Impending Debt Crisis

April 12th, 2017 6:48 pm

Via UK Telegraph and Ambrose Evans Pritchard:

Dealing With Debt

April 12th, 2017 12:28 pm

Carmen Reinhart spoke yesterday at Harvard (where she teaches) and one of my contacts summarized her comments:

·         The debt overhang in Europe will act as a constraint on ECB policy and she expects no action by the ECB this year (although they will need to announce something about the current Asset Purchase Program which is set only through December).

·         Target 2 (T2) balances, which represent claims on the financial systems within the EZ (banks in Greece lost deposits to banks in Germany, so the Central Banks must square up these flows) are an representation of FX rates within the EUR. In other words, if there were floating exchange rates within the EUR the large capital outflow from Greece, Spain and Italy, among others, would have forced devaluations of their currencies and the capital flight into Germany a revaluation of its (non-existent) currency. The large magnitude of these T2 balances represents the imbalances built up within the EZ, with no FX outlet.

·         Given the lack of flexibility within the EZ, she expects there eventually will be more restructuring of debt, with Greece (shorter term) and Italy (longer term) the ones to watch.

·         Regulatory policy implementation after the financial crisis was (partly) designed to encourage broader holding of government debt, a policy that helped finance the huge surge in fiscal deficits.

·         Japan still is a very difficult fiscal situation as the (aging) voters will not vote to cut entitlements or raise taxes to fund them. As a result, she expects low/negative yields will persist for a long time as a way to “tax” savers through negative yields to help fund the debt and effectively reduce the debt burden, a theme that is key to her views across the developed world rate markets for many years to come.

·         Growth is a very good way to deal with excessive debt, and she does expect some reduction of regulatory burdens as a way to increase potential/trend growth rates which are too low to finance debt loads. But that improvement, while welcome, is unlikely to be sufficient over the long term.

·         At Jackson Hole last year BOJ Gov. Kuroda opined on why the world continues to gravitate to the JPY and JGBs in times of global stress given Japan’s massive debt burden and lack of inflation and nominal growth.  To be sure, Kuroda was “talking his book” as he would prefer a weaker JPY, but there is a logic to Japan being one of the worst fundamentals situations in the G7.
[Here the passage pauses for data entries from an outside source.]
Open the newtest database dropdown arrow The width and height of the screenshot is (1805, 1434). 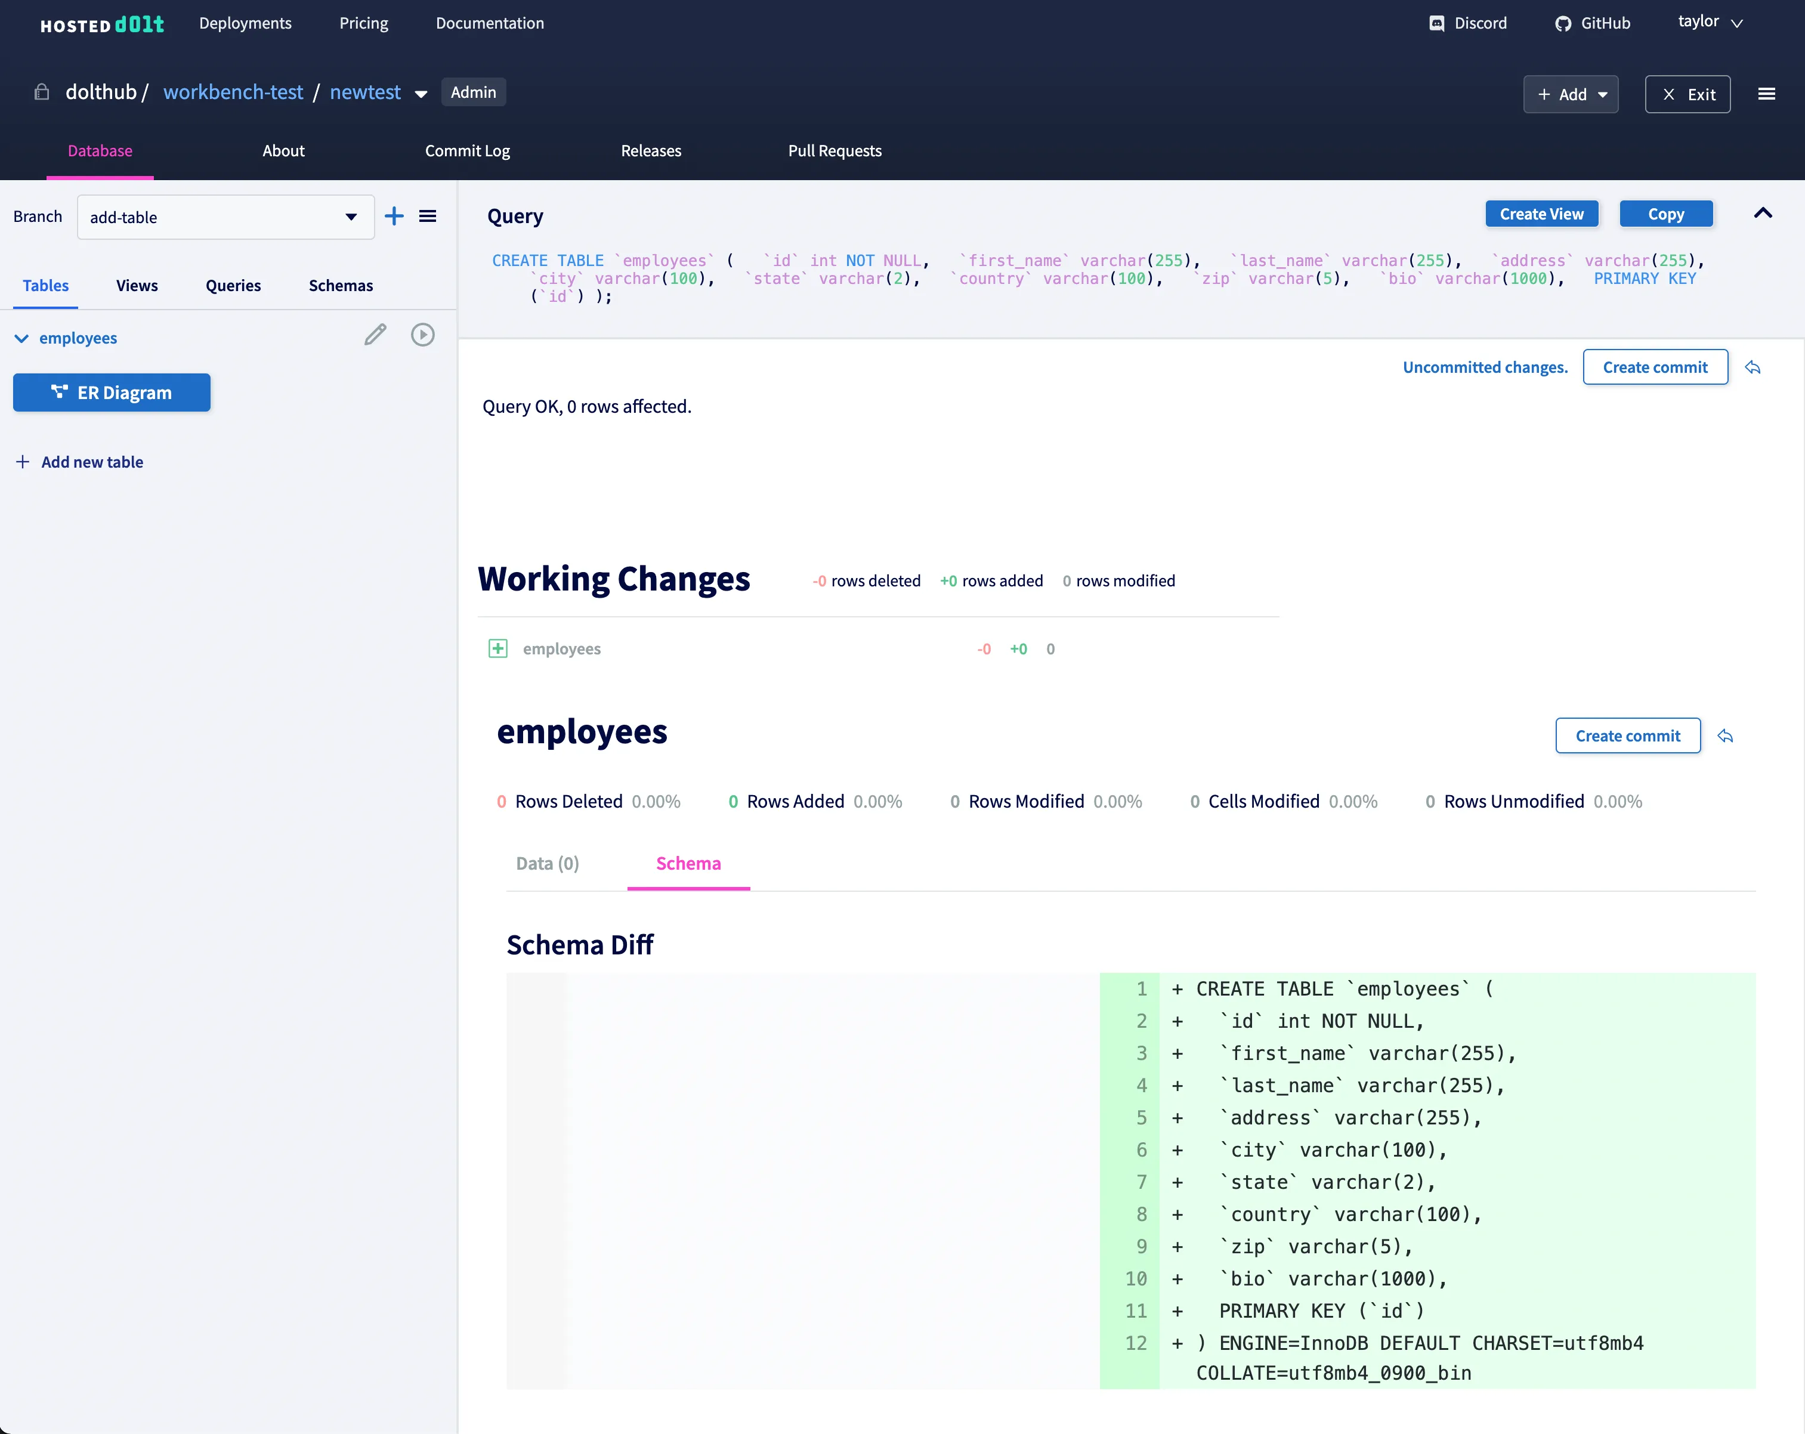tap(421, 94)
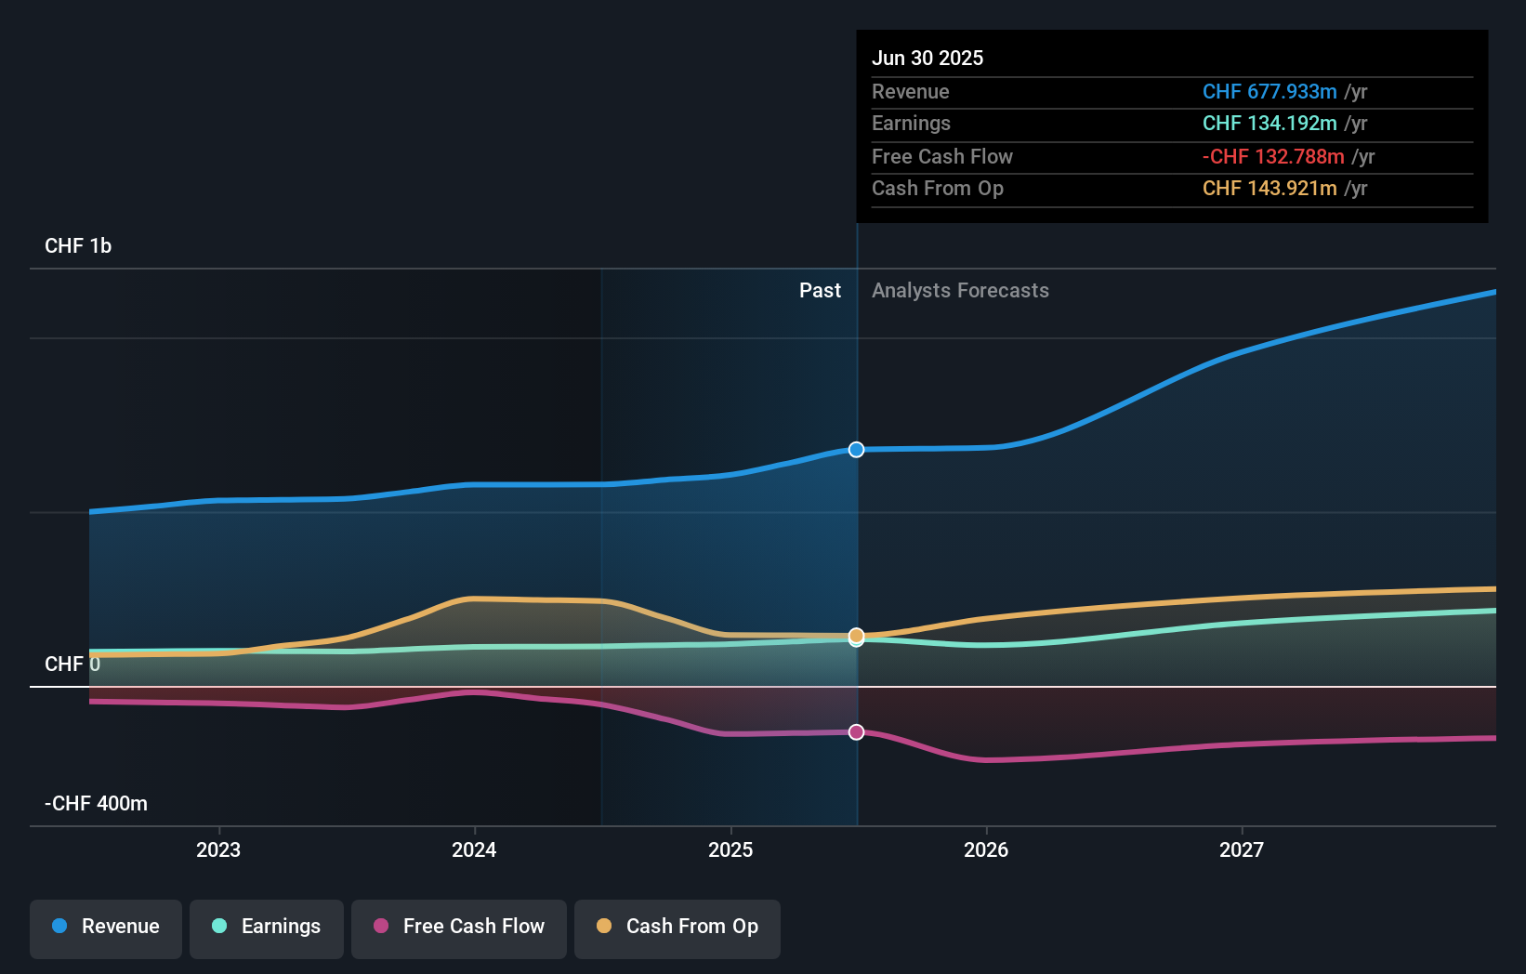
Task: Select the Free Cash Flow marker on chart
Action: click(x=856, y=732)
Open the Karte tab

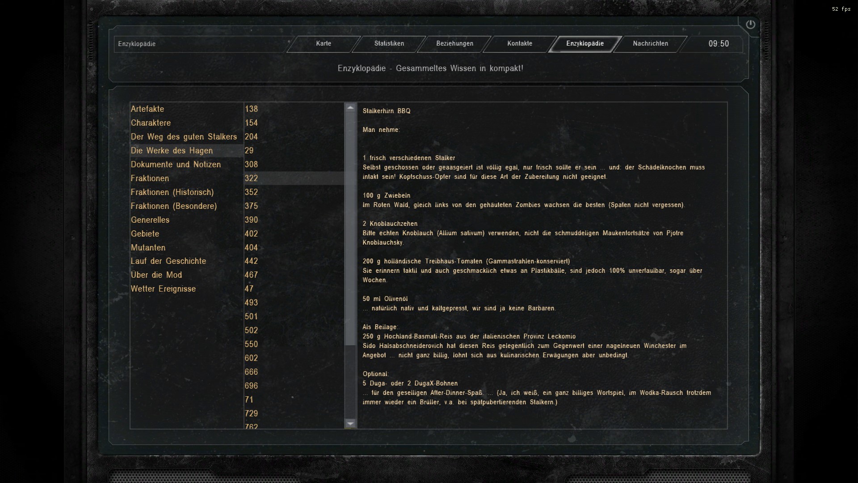(x=324, y=44)
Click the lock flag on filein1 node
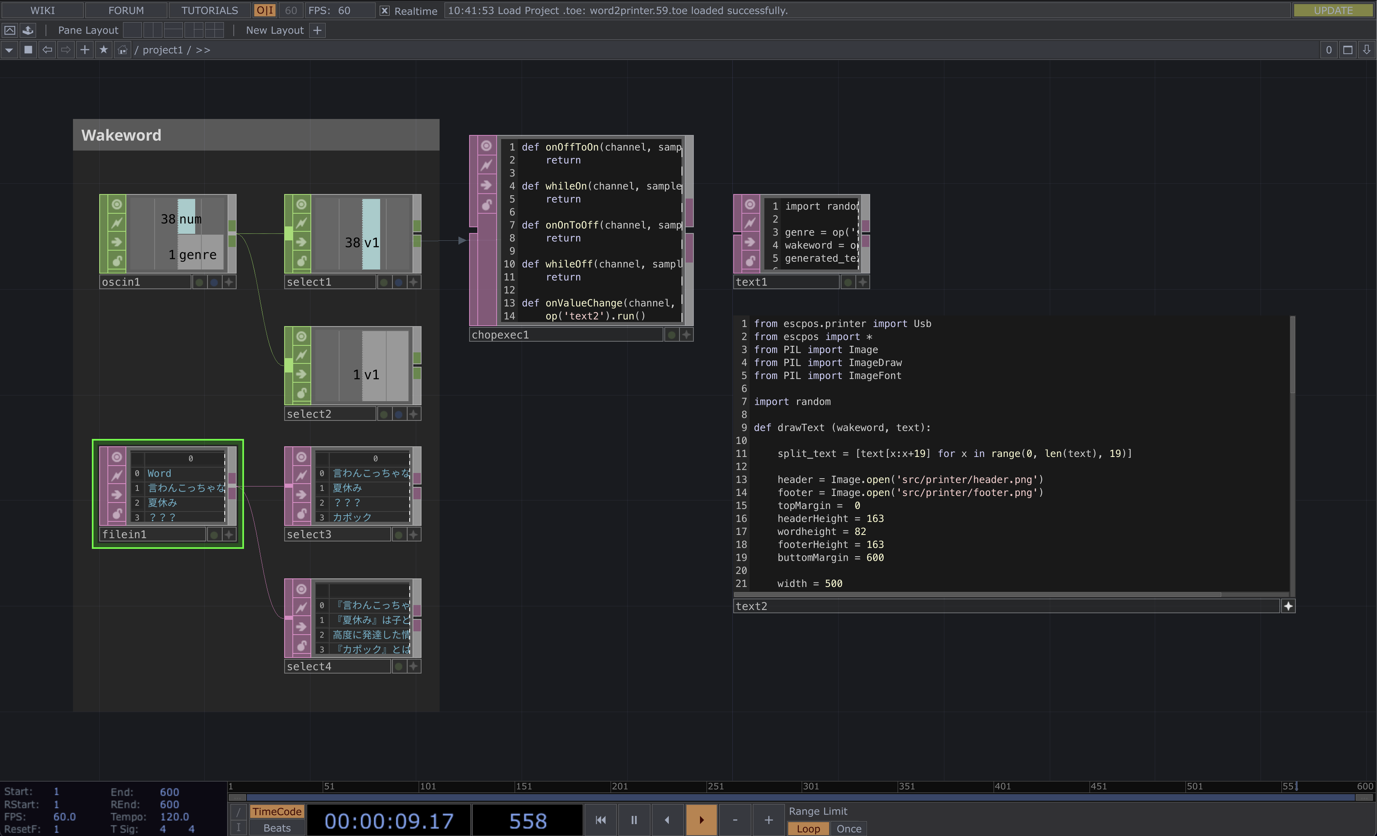This screenshot has width=1377, height=836. coord(116,513)
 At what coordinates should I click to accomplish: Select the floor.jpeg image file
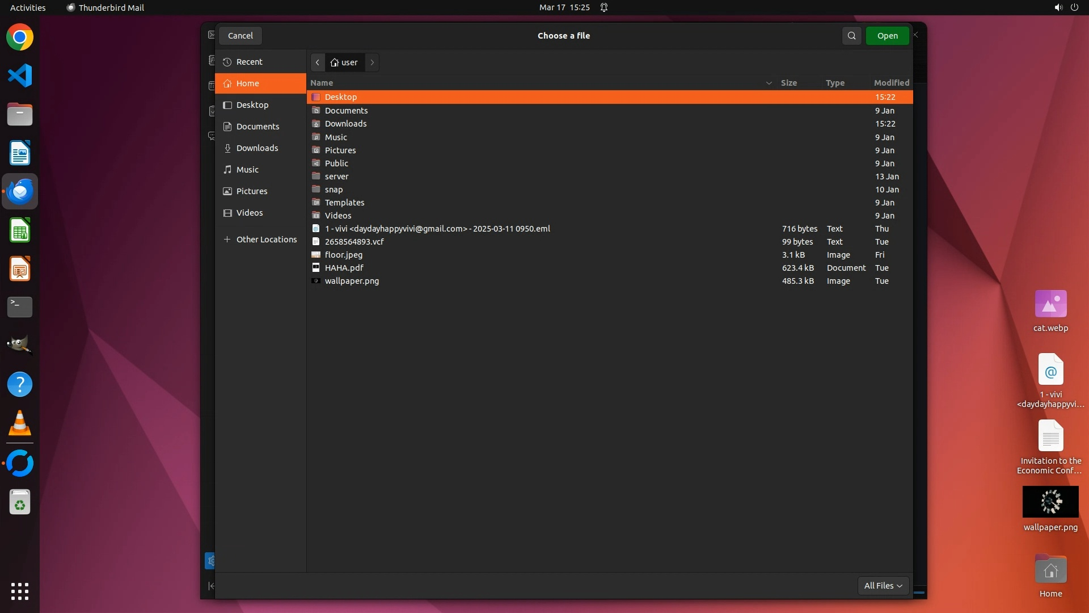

·         On the US, she fears the combination of stimulative FP and tighter MP would drive the USD higher…and the Trump Administration would be extremely displeased. Given that she views there is little appetite for a Plaza Accord type arrangement on FX rates, she expects the Fed to tread carefully in hiking rates – 3 hikes this year, at most, in her view.

·         When asked about her views on next Fed Chair, she noted the lack of respect for academics in the current Administration (still no Chair of the Council of Economic Advisors). As a result, she expects a “business type” as next Fed Chair. Her original strong expectation was Kevin Warsh, but she worries he might be viewed as too academic, although he is not. Other names now include, in her view, Gary Cohn, Bill Dudley (known quantity and, after all, he WAS a GS guy) or Jamie Dimon. Economics PhDs need not apply, apparently.

·         Finally, she does NOT believe the impact of the financial crisis is behind us (and the world). Smart regulatory reform and tax policy adjustments could increase potential/actual growth, but the debt overhang in the developed world will be an issue for years to come. There are ways to deal with debt overhangs, which include strong growth (unlikely, esp in EZ and Japan), spending cutbacks, esp on entitlements (good luck), higher inflation (trying, but no progress…so far) and continued financial repression (negative real interest rates), with the latter likely to be a persistent development, particularly in the EZ and Japan.